Items from a dataset
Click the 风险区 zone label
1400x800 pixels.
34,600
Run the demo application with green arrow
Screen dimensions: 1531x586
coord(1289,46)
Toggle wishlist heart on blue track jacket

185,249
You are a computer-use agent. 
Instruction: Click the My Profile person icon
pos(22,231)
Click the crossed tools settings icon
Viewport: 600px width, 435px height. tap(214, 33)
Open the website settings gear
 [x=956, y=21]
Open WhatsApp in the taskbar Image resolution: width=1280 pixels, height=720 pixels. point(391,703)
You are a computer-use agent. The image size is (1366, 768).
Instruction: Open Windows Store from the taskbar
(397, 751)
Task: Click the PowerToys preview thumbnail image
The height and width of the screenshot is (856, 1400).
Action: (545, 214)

Required work
Reproduce every line from the one containing "You are a computer-use agent. The" through the end of the rows, with both ends included.

Reply
You are a computer-use agent. The image size is (1366, 768).
Instruction: Open Windows Store from the taskbar
(397, 751)
Task: Click the PowerToys preview thumbnail image
The height and width of the screenshot is (856, 1400).
Action: (545, 214)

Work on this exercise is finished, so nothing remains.